Rows on where targets show up
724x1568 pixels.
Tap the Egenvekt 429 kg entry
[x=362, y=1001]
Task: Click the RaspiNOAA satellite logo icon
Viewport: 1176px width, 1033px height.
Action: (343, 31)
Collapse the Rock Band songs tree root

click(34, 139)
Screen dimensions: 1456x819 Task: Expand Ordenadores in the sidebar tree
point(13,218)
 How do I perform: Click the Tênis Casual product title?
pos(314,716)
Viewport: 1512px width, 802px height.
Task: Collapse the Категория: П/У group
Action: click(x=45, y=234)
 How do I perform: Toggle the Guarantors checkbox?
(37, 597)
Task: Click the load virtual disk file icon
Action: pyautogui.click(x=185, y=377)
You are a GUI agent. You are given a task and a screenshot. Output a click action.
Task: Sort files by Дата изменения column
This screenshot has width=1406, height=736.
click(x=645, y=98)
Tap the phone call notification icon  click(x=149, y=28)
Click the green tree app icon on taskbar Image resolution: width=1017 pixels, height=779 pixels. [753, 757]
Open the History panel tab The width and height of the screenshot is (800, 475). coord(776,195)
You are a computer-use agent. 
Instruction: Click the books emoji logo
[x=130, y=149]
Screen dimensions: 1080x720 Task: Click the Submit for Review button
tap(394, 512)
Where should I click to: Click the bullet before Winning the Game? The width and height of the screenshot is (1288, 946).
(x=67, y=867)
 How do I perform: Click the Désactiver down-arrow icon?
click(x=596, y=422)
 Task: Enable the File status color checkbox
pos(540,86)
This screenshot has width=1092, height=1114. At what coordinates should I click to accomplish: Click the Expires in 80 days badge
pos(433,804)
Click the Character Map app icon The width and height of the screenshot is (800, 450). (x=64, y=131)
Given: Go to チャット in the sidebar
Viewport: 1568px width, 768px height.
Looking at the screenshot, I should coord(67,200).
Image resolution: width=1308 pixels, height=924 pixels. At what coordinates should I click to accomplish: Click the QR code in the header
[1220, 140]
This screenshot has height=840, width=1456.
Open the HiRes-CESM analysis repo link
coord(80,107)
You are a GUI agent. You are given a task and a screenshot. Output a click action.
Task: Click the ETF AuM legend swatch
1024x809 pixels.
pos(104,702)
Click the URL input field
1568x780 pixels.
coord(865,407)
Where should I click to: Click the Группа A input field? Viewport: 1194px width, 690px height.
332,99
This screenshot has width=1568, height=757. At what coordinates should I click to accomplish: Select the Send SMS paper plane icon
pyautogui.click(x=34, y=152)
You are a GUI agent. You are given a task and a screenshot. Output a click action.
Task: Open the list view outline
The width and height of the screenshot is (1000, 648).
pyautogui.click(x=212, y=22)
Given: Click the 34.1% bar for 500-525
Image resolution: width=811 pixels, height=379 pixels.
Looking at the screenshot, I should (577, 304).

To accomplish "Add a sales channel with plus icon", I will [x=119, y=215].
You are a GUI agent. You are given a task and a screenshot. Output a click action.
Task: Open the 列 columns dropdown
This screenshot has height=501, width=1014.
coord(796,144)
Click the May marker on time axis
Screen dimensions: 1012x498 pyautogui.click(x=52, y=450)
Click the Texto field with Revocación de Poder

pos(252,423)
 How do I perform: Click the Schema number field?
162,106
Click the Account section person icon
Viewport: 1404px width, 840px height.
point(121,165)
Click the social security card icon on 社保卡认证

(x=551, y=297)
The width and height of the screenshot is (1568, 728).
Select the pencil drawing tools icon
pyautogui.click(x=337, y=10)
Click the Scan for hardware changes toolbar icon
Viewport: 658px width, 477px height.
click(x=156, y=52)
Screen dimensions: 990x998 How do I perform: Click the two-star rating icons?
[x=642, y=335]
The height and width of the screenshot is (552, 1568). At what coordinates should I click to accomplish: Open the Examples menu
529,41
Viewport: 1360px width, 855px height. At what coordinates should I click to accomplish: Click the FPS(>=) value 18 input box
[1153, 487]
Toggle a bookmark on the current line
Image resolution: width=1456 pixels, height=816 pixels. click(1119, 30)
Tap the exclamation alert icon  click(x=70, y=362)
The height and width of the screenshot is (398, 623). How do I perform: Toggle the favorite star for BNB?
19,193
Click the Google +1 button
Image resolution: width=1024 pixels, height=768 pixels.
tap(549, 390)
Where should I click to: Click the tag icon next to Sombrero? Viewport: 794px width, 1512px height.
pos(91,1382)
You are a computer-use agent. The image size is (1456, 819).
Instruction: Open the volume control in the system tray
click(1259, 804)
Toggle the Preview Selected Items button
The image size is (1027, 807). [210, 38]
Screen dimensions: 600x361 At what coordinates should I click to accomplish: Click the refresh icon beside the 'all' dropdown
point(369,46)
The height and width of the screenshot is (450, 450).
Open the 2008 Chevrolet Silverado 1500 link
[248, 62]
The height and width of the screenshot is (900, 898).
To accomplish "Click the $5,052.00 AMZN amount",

• _YOUR OBJECTIVE_: Can you pull out every line of the material above and reproduce each one word for word, in the same order?

• _RESULT OF THE EXERCISE_:
724x1568 pixels.
Tap the Egenvekt 429 kg entry
[x=362, y=1001]
Task: Click the RaspiNOAA satellite logo icon
Viewport: 1176px width, 1033px height.
Action: (343, 31)
Collapse the Rock Band songs tree root

click(34, 139)
Screen dimensions: 1456x819 Task: Expand Ordenadores in the sidebar tree
point(13,218)
 How do I perform: Click the Tênis Casual product title?
pos(314,716)
Viewport: 1512px width, 802px height.
Task: Collapse the Категория: П/У group
Action: click(x=45, y=234)
 How do I perform: Toggle the Guarantors checkbox?
(37, 597)
Task: Click the load virtual disk file icon
Action: pyautogui.click(x=185, y=377)
You are a GUI agent. You are given a task and a screenshot. Output a click action.
Task: Sort files by Дата изменения column
This screenshot has width=1406, height=736.
click(x=645, y=98)
Tap the phone call notification icon  click(x=149, y=28)
Click the green tree app icon on taskbar Image resolution: width=1017 pixels, height=779 pixels. [753, 757]
Open the History panel tab The width and height of the screenshot is (800, 475). coord(776,195)
You are a computer-use agent. 
Instruction: Click the books emoji logo
[x=130, y=149]
Screen dimensions: 1080x720 Task: Click the Submit for Review button
tap(394, 512)
Where should I click to: Click the bullet before Winning the Game? The width and height of the screenshot is (1288, 946).
(x=67, y=867)
 How do I perform: Click the Désactiver down-arrow icon?
click(x=596, y=422)
 Task: Enable the File status color checkbox
pos(540,86)
This screenshot has width=1092, height=1114. At what coordinates should I click to accomplish: Click the Expires in 80 days badge
pos(433,804)
Click the Character Map app icon The width and height of the screenshot is (800, 450). (x=64, y=131)
Given: Go to チャット in the sidebar
Viewport: 1568px width, 768px height.
Looking at the screenshot, I should coord(67,200).
Image resolution: width=1308 pixels, height=924 pixels. At what coordinates should I click to accomplish: Click the QR code in the header
[1220, 140]
This screenshot has height=840, width=1456.
Open the HiRes-CESM analysis repo link
coord(80,107)
You are a GUI agent. You are given a task and a screenshot. Output a click action.
Task: Click the ETF AuM legend swatch
1024x809 pixels.
pos(104,702)
Click the URL input field
1568x780 pixels.
coord(865,407)
Where should I click to: Click the Группа A input field? Viewport: 1194px width, 690px height.
332,99
This screenshot has width=1568, height=757. At what coordinates should I click to accomplish: Select the Send SMS paper plane icon
pyautogui.click(x=34, y=152)
You are a GUI agent. You are given a task and a screenshot. Output a click action.
Task: Open the list view outline
The width and height of the screenshot is (1000, 648).
pyautogui.click(x=212, y=22)
Given: Click the 34.1% bar for 500-525
Image resolution: width=811 pixels, height=379 pixels.
Looking at the screenshot, I should (577, 304).

To accomplish "Add a sales channel with plus icon", I will [x=119, y=215].
You are a GUI agent. You are given a task and a screenshot. Output a click action.
Task: Open the 列 columns dropdown
This screenshot has height=501, width=1014.
coord(796,144)
Click the May marker on time axis
Screen dimensions: 1012x498 pyautogui.click(x=52, y=450)
Click the Texto field with Revocación de Poder

pos(252,423)
 How do I perform: Click the Schema number field?
162,106
Click the Account section person icon
Viewport: 1404px width, 840px height.
point(121,165)
Click the social security card icon on 社保卡认证

(x=551, y=297)
The width and height of the screenshot is (1568, 728).
Select the pencil drawing tools icon
pyautogui.click(x=337, y=10)
Click the Scan for hardware changes toolbar icon
Viewport: 658px width, 477px height.
click(x=156, y=52)
Screen dimensions: 990x998 How do I perform: Click the two-star rating icons?
[x=642, y=335]
The height and width of the screenshot is (552, 1568). At what coordinates should I click to accomplish: Open the Examples menu
529,41
Viewport: 1360px width, 855px height. At what coordinates should I click to accomplish: Click the FPS(>=) value 18 input box
[1153, 487]
Toggle a bookmark on the current line
Image resolution: width=1456 pixels, height=816 pixels. click(1119, 30)
Tap the exclamation alert icon  click(x=70, y=362)
The height and width of the screenshot is (398, 623). How do I perform: Toggle the favorite star for BNB?
19,193
Click the Google +1 button
Image resolution: width=1024 pixels, height=768 pixels.
tap(549, 390)
Where should I click to: Click the tag icon next to Sombrero? Viewport: 794px width, 1512px height.
pos(91,1382)
You are a computer-use agent. The image size is (1456, 819).
Instruction: Open the volume control in the system tray
click(1259, 804)
Toggle the Preview Selected Items button
The image size is (1027, 807). [210, 38]
Screen dimensions: 600x361 At what coordinates should I click to accomplish: Click the refresh icon beside the 'all' dropdown
point(369,46)
The height and width of the screenshot is (450, 450).
Open the 2008 Chevrolet Silverado 1500 link
[248, 62]
The height and width of the screenshot is (900, 898).
To accomplish "Click the $5,052.00 AMZN amount",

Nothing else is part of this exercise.